*Excerpt*
==========

# Camping With Marker Lights



## Pee Wee (May 31, 2005)

This past weekend there were three campers together and all had their marker lights on while set up. It look kind of cool, at least different. All they did was run a jumper wire across the two terminals on the plug-in nearest to the peg that locks the plug-in from coming disconnected from your TV. Have you seen anyone else do this? Just thought I would pass it along.

P.W.


----------



## HootBob (Apr 26, 2004)

I see alot of campers doing that specially if they are park on a corner site

Don


----------



## CamperAndy (Aug 26, 2004)

You can also plug in a flasher relay and have your lights flash on and off. I have seen this but do not think I would do it.


----------



## kjdj (Sep 14, 2004)

I see alot of folks that don't have those handy OB flood lights set up this way. I've only had couple neigbors leave them on all night.







It's pretty irritating if you ask me.
Now plugging a emergency flasher into the plug is great if you have to leave a trailer on the side of the road at night.

==========

*Set problem 1*
Answer these questions about the marker-light thread:
(a) How many campers had their marker lights on over the weekend described in the first post?
(b) What device can be plugged in to make the lights flash on and off?
(c) When does the last post say plugging an emergency flasher into the plug is great?
*Set problem 2*
Reproduce everything in the marker-light thread from "## Pee Wee (May" down to "(Apr 26, 2004)".

*Material supplied*

==========

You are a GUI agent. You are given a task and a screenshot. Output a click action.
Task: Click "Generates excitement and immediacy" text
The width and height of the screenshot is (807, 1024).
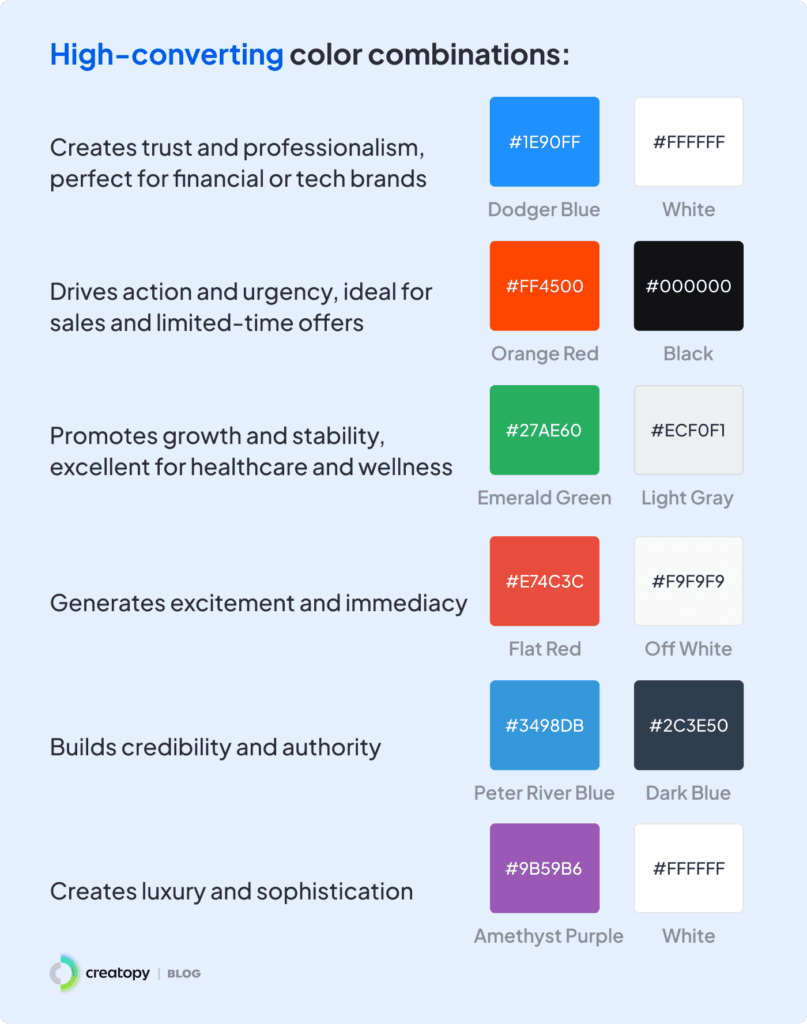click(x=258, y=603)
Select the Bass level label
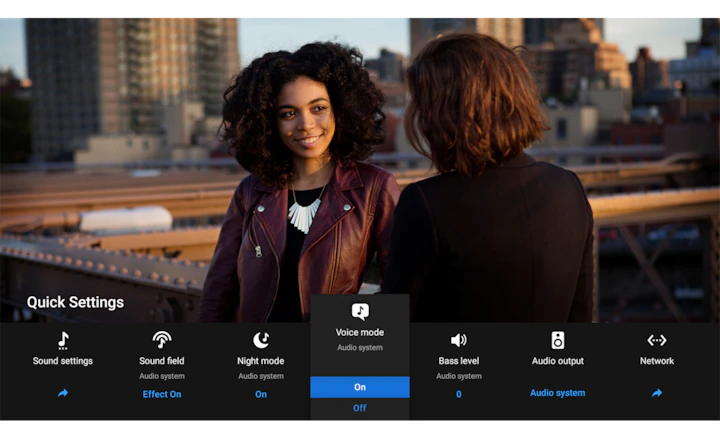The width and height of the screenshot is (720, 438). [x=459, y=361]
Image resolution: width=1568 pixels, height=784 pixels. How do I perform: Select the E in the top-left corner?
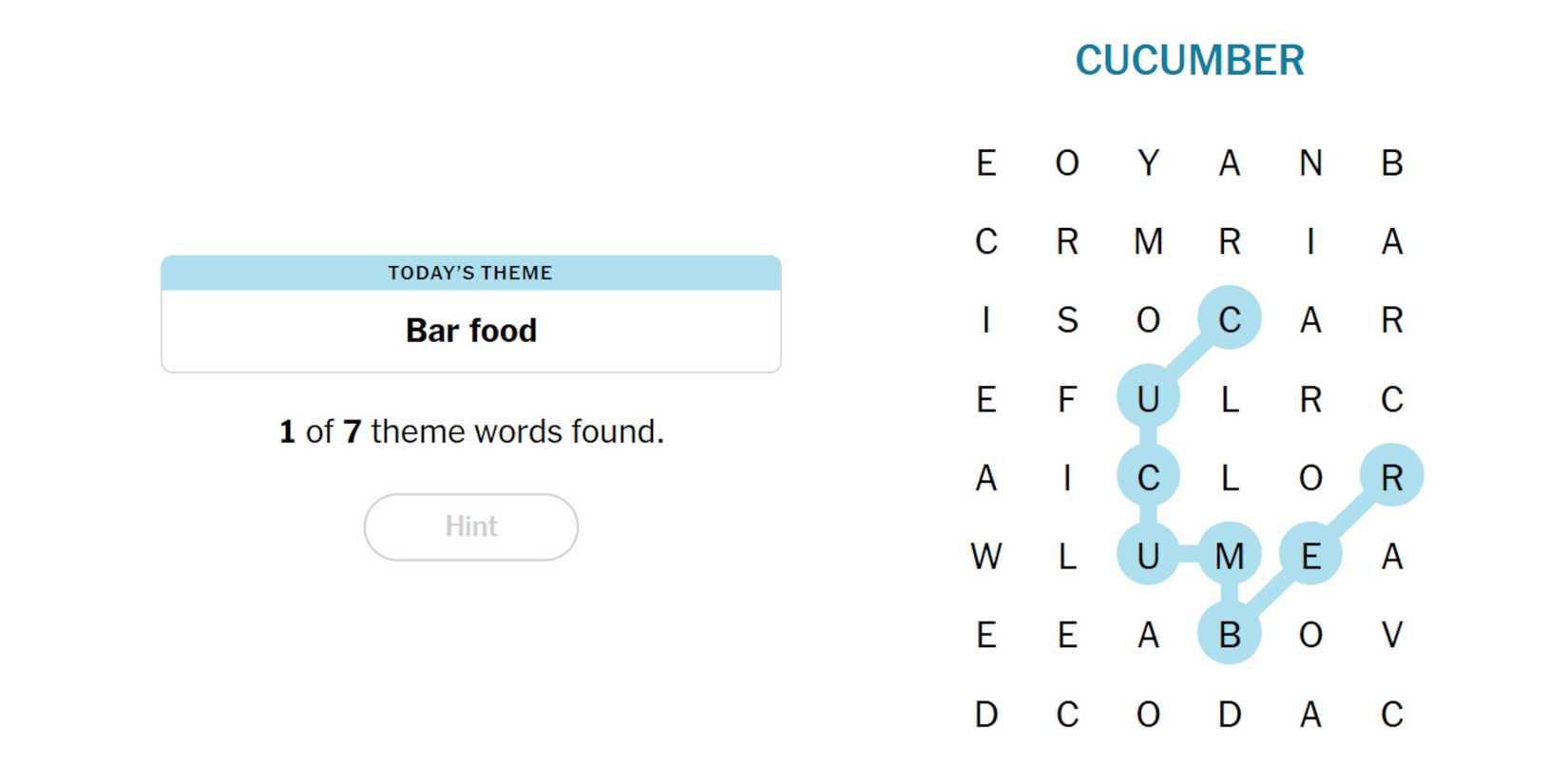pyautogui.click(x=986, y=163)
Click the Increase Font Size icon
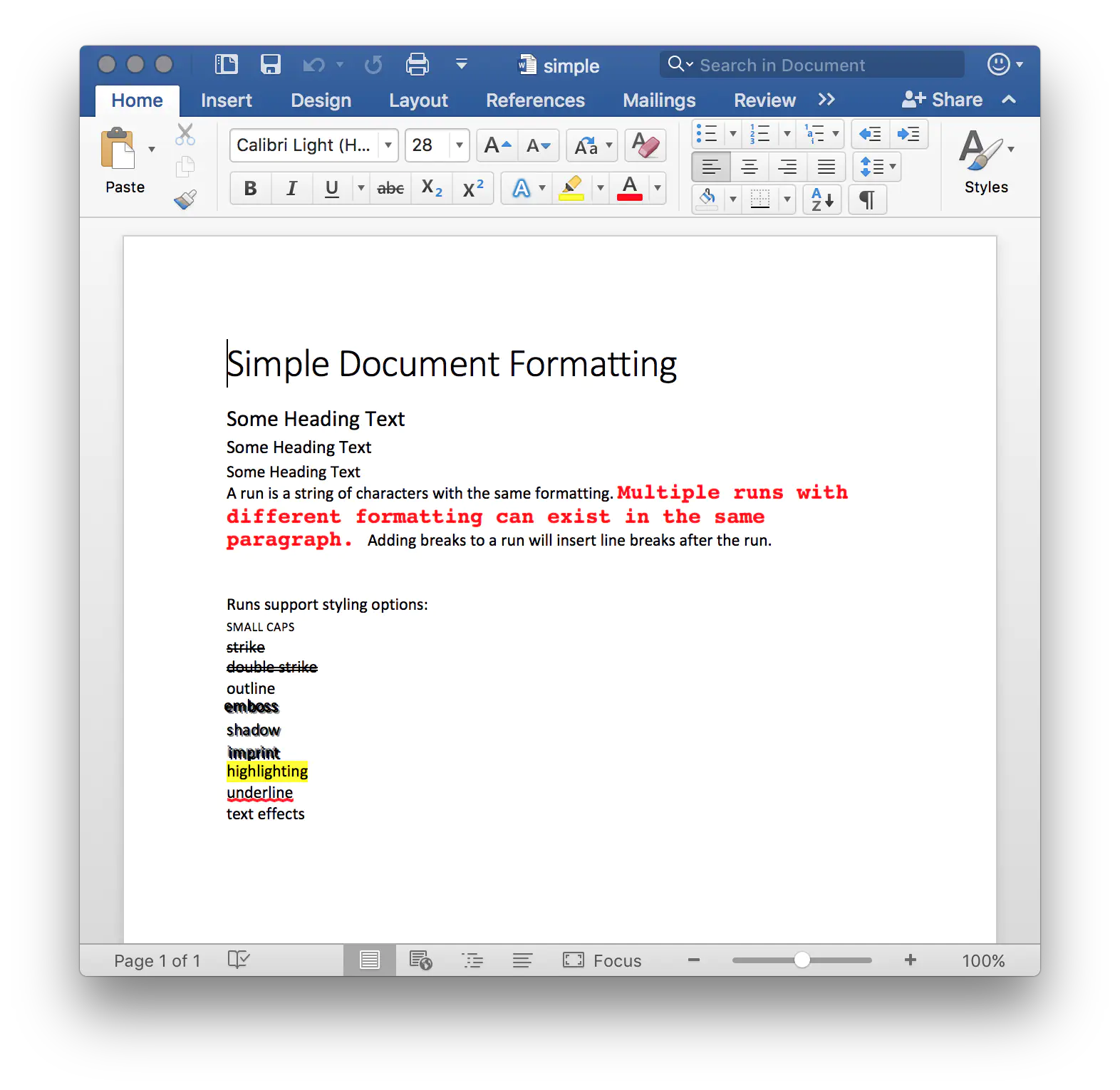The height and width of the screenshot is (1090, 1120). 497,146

==========

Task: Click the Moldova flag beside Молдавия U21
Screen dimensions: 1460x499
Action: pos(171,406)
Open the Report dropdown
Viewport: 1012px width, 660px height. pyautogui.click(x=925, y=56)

==========

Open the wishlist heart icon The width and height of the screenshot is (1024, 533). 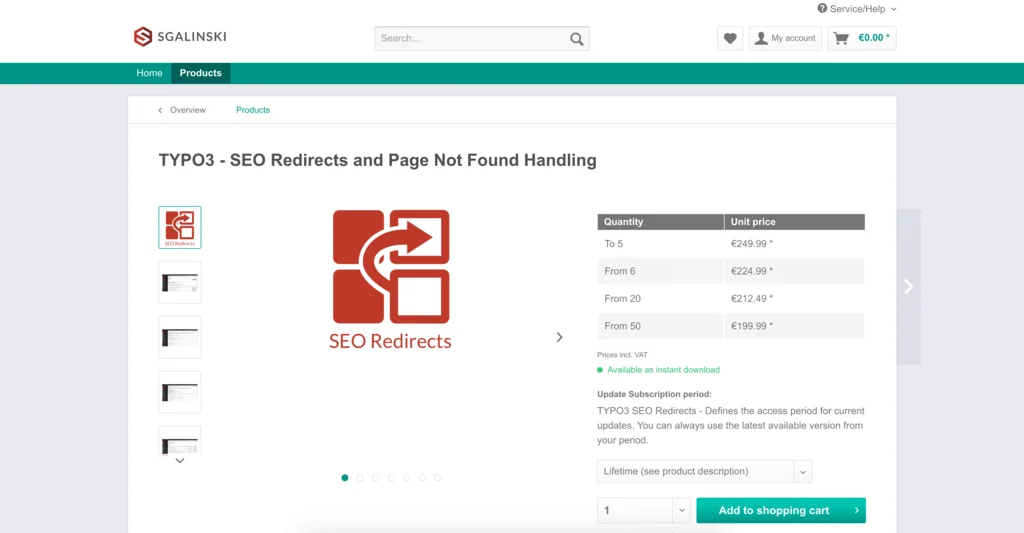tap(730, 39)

==========

*Reply 1*
(a) Three.
(b) A flasher relay.
(c) If you have to leave a trailer on the side of the road at night.

*Reply 2*
## Pee Wee (May 31, 2005)

This past weekend there were three campers together and all had their marker lights on while set up. It look kind of cool, at least different. All they did was run a jumper wire across the two terminals on the plug-in nearest to the peg that locks the plug-in from coming disconnected from your TV. Have you seen anyone else do this? Just thought I would pass it along.

P.W.


----------



## HootBob (Apr 26, 2004)